TEXT PROVIDED below:

Article by Giles Coghlan, Chief Currency Analyst at HYCM
At the beginning of 2020, it looked as though the global economy had entered a period of sustained recovery. News of a decisive Conservative party victory in the UK’s December 2019 general election triggered a surge of investment activity, with investors rallying to UK-based assets. The value of the FTSE 100 and FTSE 250 had increased cumulatively by £120bn in the days following the election and Prime Minister Boris Johnson was also able to pass his EU Withdrawal Bill through parliament. For a brief moment, it looked as though confidence had finally returned to the UK market.
However, a few weeks into 2020 the notion of relative global stability was hampered by a collection of political, economic and social events – the most recent and pressing of which is the coronavirus pandemic. We are only just beginning to understand the implications of the outbreak on society as a whole. Aside from the obvious health complications, the imposition of quarantine measures in places like Italy and the US is having a dramatic impact on the financial markets. In short, Covid-19 has disrupted the global supply lines of production, threatened national GDP growth and brought about fears that we could be facing a global recession.
The immediate impact
Understanding the immediate impact of coronavirus helps illustrate the severity of its disruption. The second week of March saw the biggest fall in the global stock market since the 2008 financial crash, as Brent – an international oil benchmark – experienced its largest drop since the Gulf War. On Wall St, futures trading was suspended on 9 March, minutes after the market opened when they dipped below the 5% daily maximum.

End of TEXT PROVIDED.
DATASET ENTRIES below:

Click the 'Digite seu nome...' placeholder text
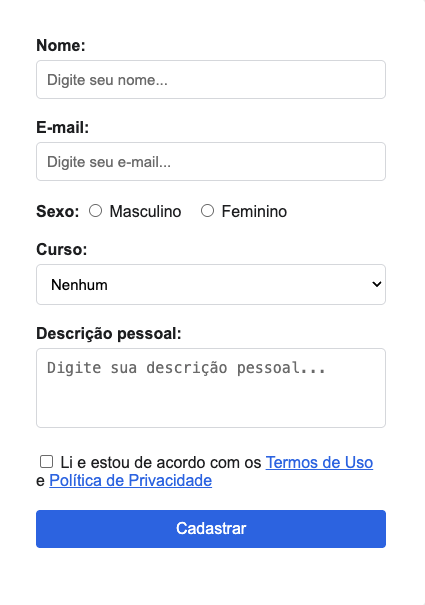425x605 pixels. click(x=107, y=80)
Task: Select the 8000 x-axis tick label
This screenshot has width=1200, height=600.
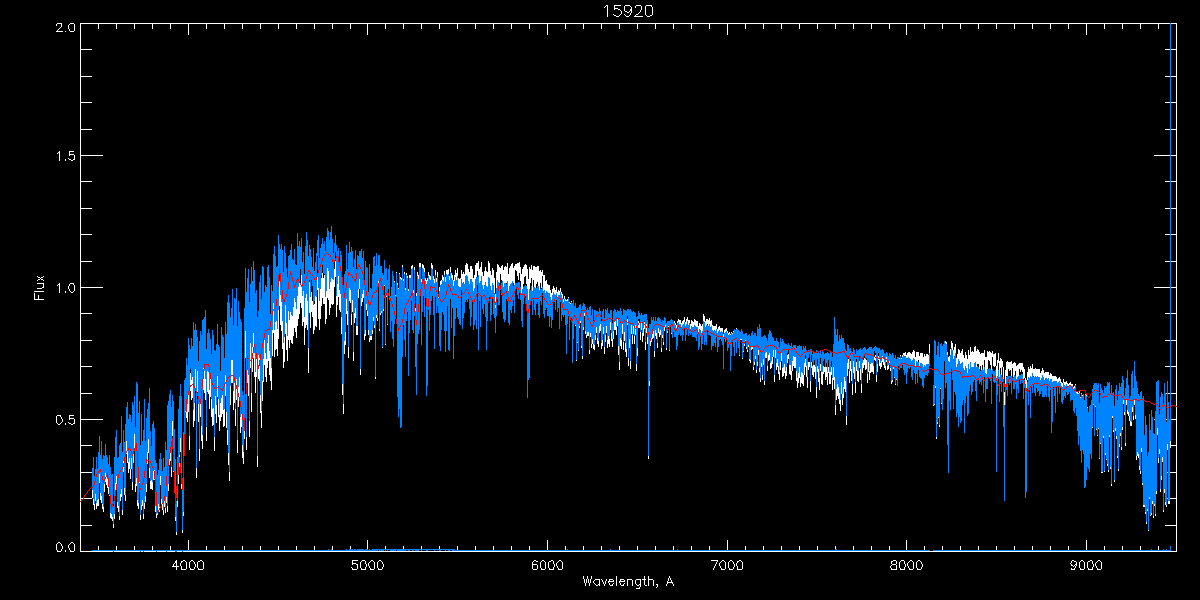Action: [x=907, y=564]
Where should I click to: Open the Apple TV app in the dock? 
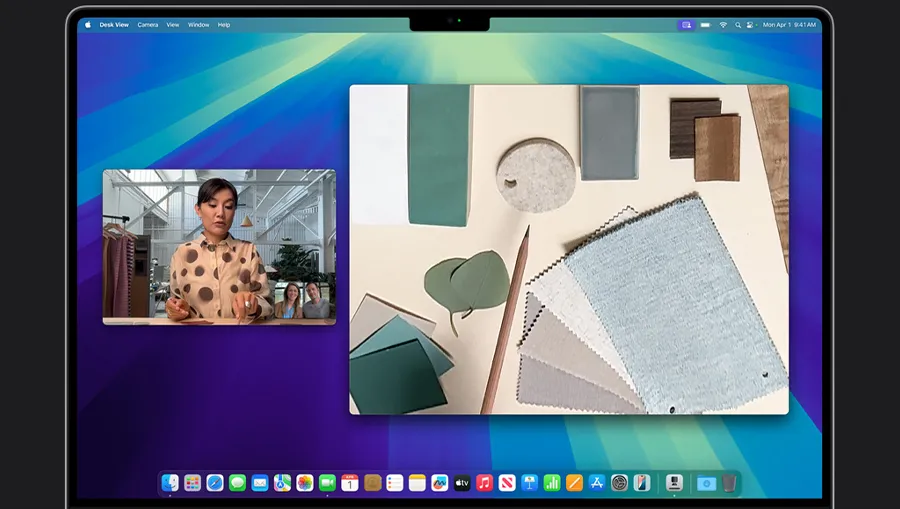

End of DATASET ENTRIES.

* **WHAT YOU WILL DO**
1. In the article on the coronavirus and the financial markets, reproduce the passage from "Article by Giles" up to and including "the UK market.", swapping "election" for "vote".
2. Extend the article on the coronavirus and the financial markets, picking up after its last sentence.

* **SOLVED PROBLEMS**
1.
Article by Giles Coghlan, Chief Currency Analyst at HYCM
At the beginning of 2020, it looked as though the global economy had entered a period of sustained recovery. News of a decisive Conservative party victory in the UK’s December 2019 general vote triggered a surge of investment activity, with investors rallying to UK-based assets. The value of the FTSE 100 and FTSE 250 had increased cumulatively by £120bn in the days following the vote and Prime Minister Boris Johnson was also able to pass his EU Withdrawal Bill through parliament. For a brief moment, it looked as though confidence had finally returned to the UK market.

2.
Analysts have been quick to explain how the economies of countries suffering most from the virus will be affected in the future. Schroders, for example, revised down its economic growth prediction for China in 2020 by 0.5%, whilst predicting that the global economy will grow 0.3% slower this year. They also suggest that Japan and Italy – both of which are suffering from significant outbreaks – may be headed for a major downturn. What’s more, Italy’s quarantine measures are already having an evident impact on its tourism industry. Looking to the UK, the outlook is more positive, although the possibility of a mass outbreak remains. The picture as we know, can change very quickly.
What can history tell us?
The spread of Covid-19 can be compared to that of SARS and MERS – and other strains of coronavirus that spread through China in 2003 and the Middle East in 2015/16 respectively. At the moment, Covid-19 appears to have a lower mortality rate than either SARS or MERS, with a mortality rate of around 4% – primarily made up of the elderly and those with weakened immune systems. Moreover, following the initial outbreak of SARS, the financial markets that were affected were able to bounce back and recover soon after the virus was contained.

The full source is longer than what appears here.